Kids Disease Child Disease Encyclopedia
Illustration representing Pediatric Generalized Anxiety Disorder (GAD)
Moderate Neurodevelopmental & Cognitive Spectrum Disorders

Pediatric Generalized Anxiety Disorder (GAD)

Chronic Pediatric Neuro-Psychiatric Anxiety Syndrome

Primary risk age: School-aged children and adolescents (onset typically after 6 years)

Urgency
Moderate
Typical age
School-aged children and adolescents (onset typically after 6 years)
Body system
Developmental & Behavioral

Typical course: Therapy typically spans 12 to 24 weeks; long-term progress requires ongoing cognitive reinforcement.

Reviewed against AAP · CDC · WHO · NHS guidance Last reviewed 2026-06-13

1. Summary & Pathophysiology

Chronic Pediatric Neuro-Psychiatric Anxiety Syndrome

Pathophysiology (Development Path)

Hyperactivation of the amygdala and dysregulation of the hypothalamic-pituitary-adrenal (HPA) axis lead to sustained elevated cortisol release. This suppresses prefrontal cortex executive control, manifesting as unremitting, non-specific cognitive worry and physiological muscle tension.

Primary Causes & Etiology

Genetic predisposition combined with chronic stress, early trauma, and imbalances in GABA and serotonin neurotransmission.

2. Symptom Continuum

  1. Early Onset Signs

    School avoidance, fatigue, restlessness, difficulty concentrating, and somatic complaints like chronic stomach aches.

  2. Progressive Phase

    Irrational, pervasive worries about daily schedules, sleep disturbances (difficulty falling asleep), muscle tension, and irritability.

  3. Severe Indicators

    Panic attacks, heart palpitations, complete refusal to speak or attend school (school phobia), and severe social withdrawal.

3. Clinical Verification

Clinical psychiatric evaluation using DSM-5 diagnostic criteria, supported by child/parent anxiety rating scales (SCARED or GAD-7).

4. Care & Elements Plan

Primary Care Treatment Plan

First-line therapy is Cognitive Behavioral Therapy (CBT) focusing on exposure and coping skills. For severe, non-responsive cases, select selective serotonin reuptake inhibitors under strict pediatric monitoring.

Home Support Elements

Maintain stable, predictable daily schedules. Practice relaxation breathing exercises. Work closely with school counselors to develop a supportive 504 plan.

Generic Active Ingredients (No Brands)

  • Fluoxetine or Sertraline (generic selective serotonin reuptake inhibitor active ingredients used only under expert guidance for severe cases).

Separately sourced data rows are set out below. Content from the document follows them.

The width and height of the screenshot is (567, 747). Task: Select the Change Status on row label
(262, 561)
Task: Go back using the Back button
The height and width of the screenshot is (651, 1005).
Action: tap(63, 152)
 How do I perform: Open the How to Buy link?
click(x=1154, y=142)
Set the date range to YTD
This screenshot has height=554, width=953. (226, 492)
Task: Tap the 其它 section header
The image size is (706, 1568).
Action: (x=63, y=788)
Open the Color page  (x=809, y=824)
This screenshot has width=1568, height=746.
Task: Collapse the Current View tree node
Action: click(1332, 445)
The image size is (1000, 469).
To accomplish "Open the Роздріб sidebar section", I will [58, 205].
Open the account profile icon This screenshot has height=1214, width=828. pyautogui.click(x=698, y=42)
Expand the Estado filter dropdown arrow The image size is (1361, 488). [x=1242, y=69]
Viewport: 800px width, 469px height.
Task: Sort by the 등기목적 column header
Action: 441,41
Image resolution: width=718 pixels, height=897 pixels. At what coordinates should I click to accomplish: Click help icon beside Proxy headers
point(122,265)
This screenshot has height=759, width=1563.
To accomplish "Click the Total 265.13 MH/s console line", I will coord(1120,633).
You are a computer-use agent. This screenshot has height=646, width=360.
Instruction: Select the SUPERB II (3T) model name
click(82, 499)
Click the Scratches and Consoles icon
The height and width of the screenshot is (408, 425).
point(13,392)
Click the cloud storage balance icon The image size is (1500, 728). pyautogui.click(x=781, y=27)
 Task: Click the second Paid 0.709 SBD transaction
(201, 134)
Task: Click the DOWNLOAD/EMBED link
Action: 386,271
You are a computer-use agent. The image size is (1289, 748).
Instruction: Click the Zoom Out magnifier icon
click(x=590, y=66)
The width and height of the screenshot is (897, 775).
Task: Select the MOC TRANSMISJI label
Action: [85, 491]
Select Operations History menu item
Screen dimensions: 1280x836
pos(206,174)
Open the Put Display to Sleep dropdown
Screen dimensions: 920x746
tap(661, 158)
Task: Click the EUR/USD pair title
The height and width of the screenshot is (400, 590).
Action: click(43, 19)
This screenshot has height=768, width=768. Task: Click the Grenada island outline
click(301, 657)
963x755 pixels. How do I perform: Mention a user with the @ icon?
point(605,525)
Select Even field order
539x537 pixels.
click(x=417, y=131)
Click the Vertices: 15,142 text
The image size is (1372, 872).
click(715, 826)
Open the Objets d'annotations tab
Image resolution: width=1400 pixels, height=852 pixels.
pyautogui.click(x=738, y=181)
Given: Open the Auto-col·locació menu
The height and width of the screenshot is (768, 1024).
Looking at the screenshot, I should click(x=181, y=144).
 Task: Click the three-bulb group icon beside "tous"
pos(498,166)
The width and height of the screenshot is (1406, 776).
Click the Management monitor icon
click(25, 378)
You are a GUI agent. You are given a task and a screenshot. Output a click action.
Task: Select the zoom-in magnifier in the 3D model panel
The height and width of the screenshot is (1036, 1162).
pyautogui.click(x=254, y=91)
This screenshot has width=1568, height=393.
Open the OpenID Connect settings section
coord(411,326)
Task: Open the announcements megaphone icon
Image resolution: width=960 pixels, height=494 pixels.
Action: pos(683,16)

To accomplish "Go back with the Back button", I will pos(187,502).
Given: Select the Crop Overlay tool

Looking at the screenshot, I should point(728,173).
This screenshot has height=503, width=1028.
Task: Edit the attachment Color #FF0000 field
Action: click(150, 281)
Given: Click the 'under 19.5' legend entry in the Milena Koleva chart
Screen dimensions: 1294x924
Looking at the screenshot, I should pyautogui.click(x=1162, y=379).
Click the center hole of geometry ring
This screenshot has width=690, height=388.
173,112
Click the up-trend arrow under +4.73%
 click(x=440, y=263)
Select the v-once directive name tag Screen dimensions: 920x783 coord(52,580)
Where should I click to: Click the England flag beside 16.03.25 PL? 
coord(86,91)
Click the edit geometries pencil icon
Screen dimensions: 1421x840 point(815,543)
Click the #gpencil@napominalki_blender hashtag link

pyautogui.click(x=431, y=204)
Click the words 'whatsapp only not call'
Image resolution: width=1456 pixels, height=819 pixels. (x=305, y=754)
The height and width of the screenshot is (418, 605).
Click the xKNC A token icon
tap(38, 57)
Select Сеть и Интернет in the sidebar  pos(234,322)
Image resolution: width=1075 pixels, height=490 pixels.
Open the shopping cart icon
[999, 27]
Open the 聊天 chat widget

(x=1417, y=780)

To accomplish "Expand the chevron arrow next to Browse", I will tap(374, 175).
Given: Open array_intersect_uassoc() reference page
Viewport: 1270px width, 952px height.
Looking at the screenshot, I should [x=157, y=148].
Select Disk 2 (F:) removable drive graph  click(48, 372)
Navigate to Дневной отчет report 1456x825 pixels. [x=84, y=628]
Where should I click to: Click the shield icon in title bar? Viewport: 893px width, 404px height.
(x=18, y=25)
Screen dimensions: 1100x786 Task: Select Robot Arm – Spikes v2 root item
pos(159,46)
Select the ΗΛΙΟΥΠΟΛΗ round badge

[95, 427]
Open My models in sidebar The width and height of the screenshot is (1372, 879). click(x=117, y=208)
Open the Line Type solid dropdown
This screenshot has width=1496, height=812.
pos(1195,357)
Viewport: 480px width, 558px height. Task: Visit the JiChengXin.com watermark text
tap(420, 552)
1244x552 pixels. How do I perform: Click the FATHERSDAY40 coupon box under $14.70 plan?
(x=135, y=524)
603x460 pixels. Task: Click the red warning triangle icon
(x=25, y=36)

Lists active elements only. Never administer self-designed therapies.

5. Doctor Critical Lines

Critical Thresholds: When to See a Doctor

Seek pediatric mental health evaluation if school refusal exceeds a week, if physical somatic symptoms (stomach aches) prevent daily activity, or if panic attacks develop.

6. Vaccine & Prevention

Routine Prophylaxis (Prevention)

Cultivate supportive parenting environments, promote early resilience education, and ensure prompt treatment of early childhood stressors.

Immunization Context

No specific immunizations are associated with this psychiatric condition.

7. Timelines & Outlook

Active Timeline

Therapy typically spans 12 to 24 weeks; long-term progress requires ongoing cognitive reinforcement.

Expected Prognosis

Good. Up to 70% of children respond well to early CBT intervention. If untreated, it commonly transitions into adult anxiety and mood disorders.

Potential Untreated Complications

Depression, social isolation, academic failure, and substance abuse in adolescence.